# Written problem
Please convert every line of the material below into a Markdown table with the columns "Row" and "Material line," skipping any blank lines. Leave the pictures out of your table.

··· Stored records

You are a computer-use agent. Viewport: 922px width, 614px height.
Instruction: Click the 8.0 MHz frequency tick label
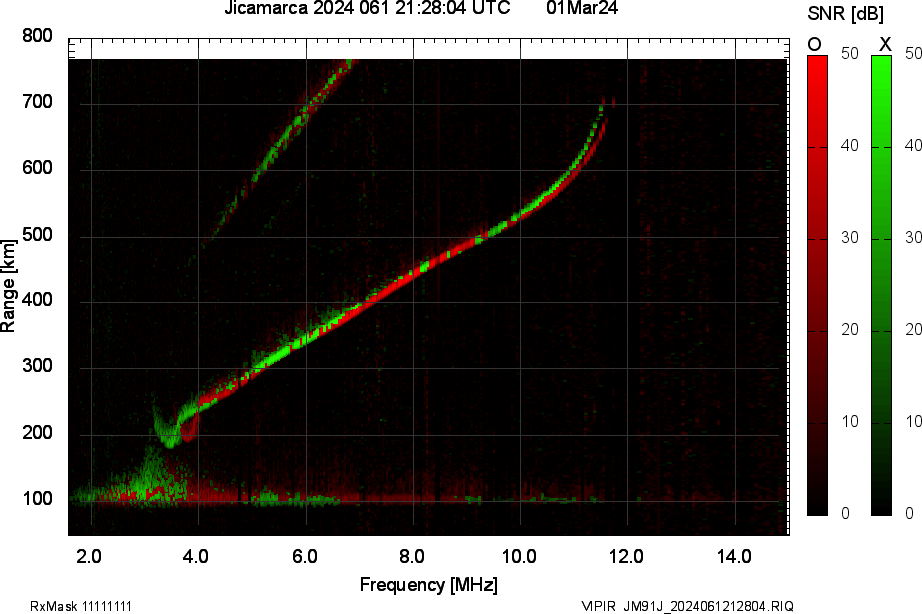(413, 556)
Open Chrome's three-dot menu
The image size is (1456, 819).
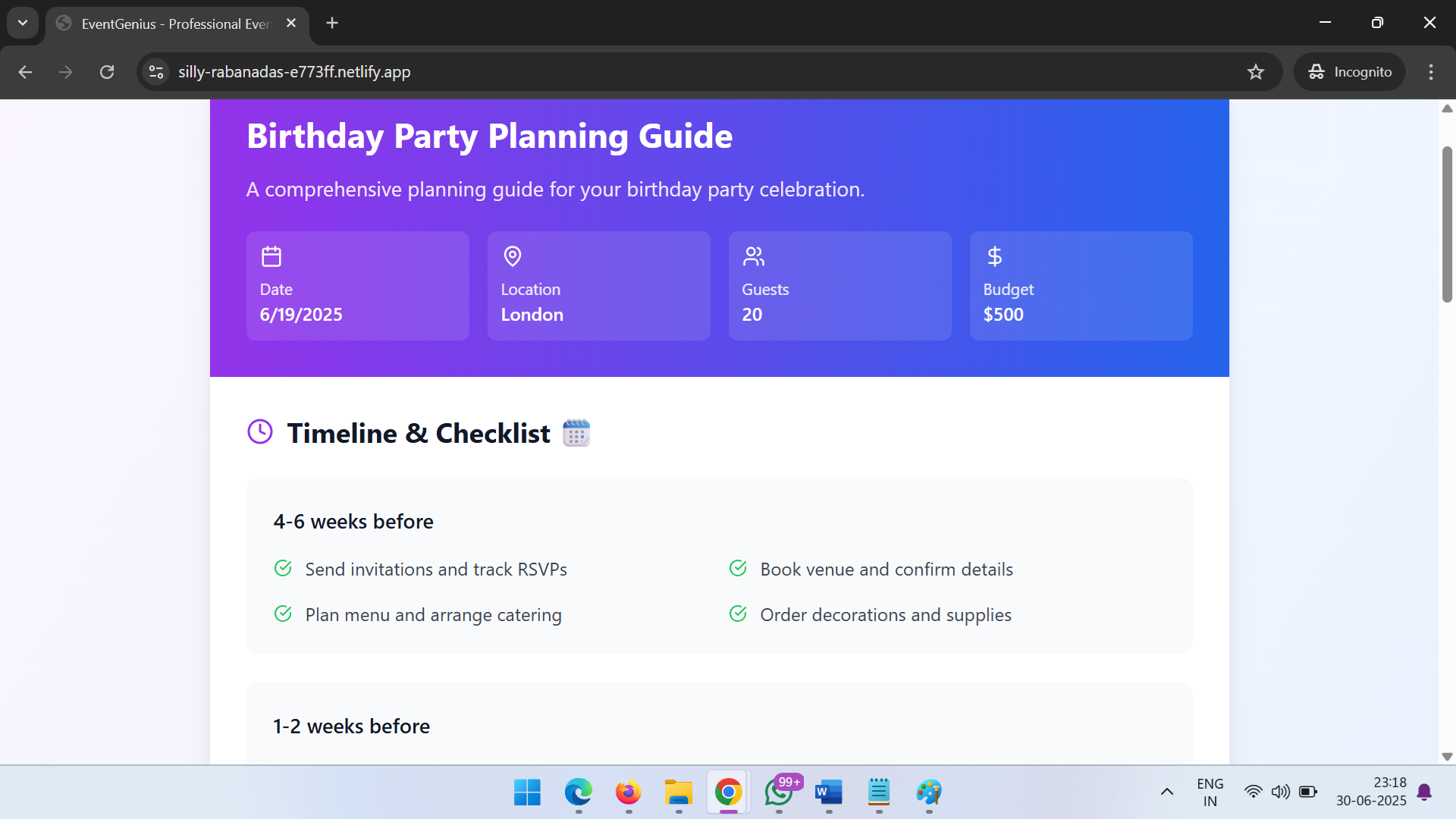pyautogui.click(x=1431, y=72)
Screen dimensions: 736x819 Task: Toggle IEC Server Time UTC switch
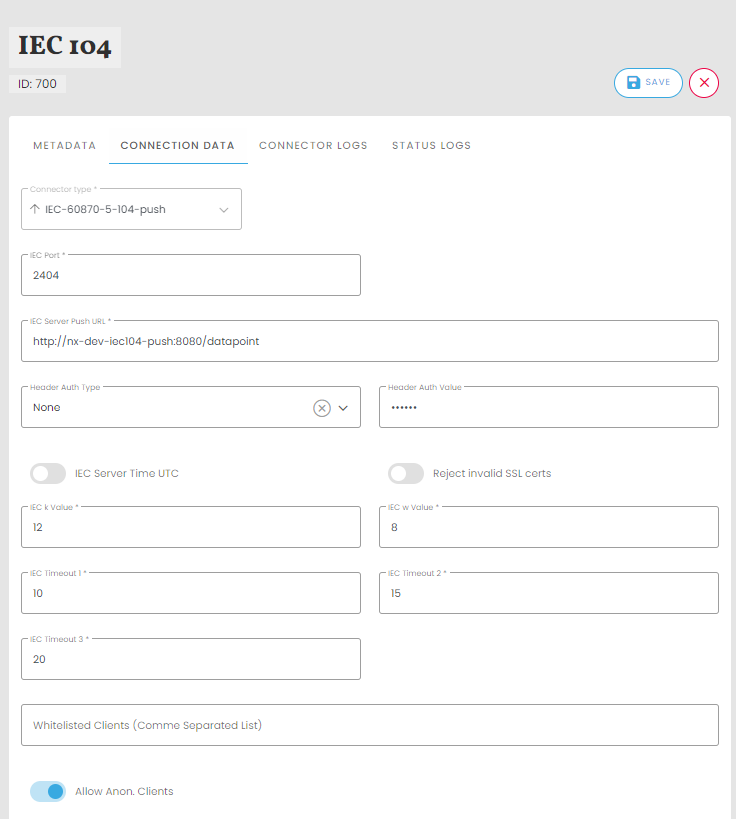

······

# The reply
| Row | Material line |
|---|---|
| 1 | You are a computer-use agent. Viewport: 922px width, 614px height. |
| 2 | Instruction: Click the 8.0 MHz frequency tick label |
| 3 | (413, 556) |
| 4 | Open Chrome's three-dot menu |
| 5 | The image size is (1456, 819). |
| 6 | pyautogui.click(x=1431, y=72) |
| 7 | Screen dimensions: 736x819 Task: Toggle IEC Server Time UTC switch |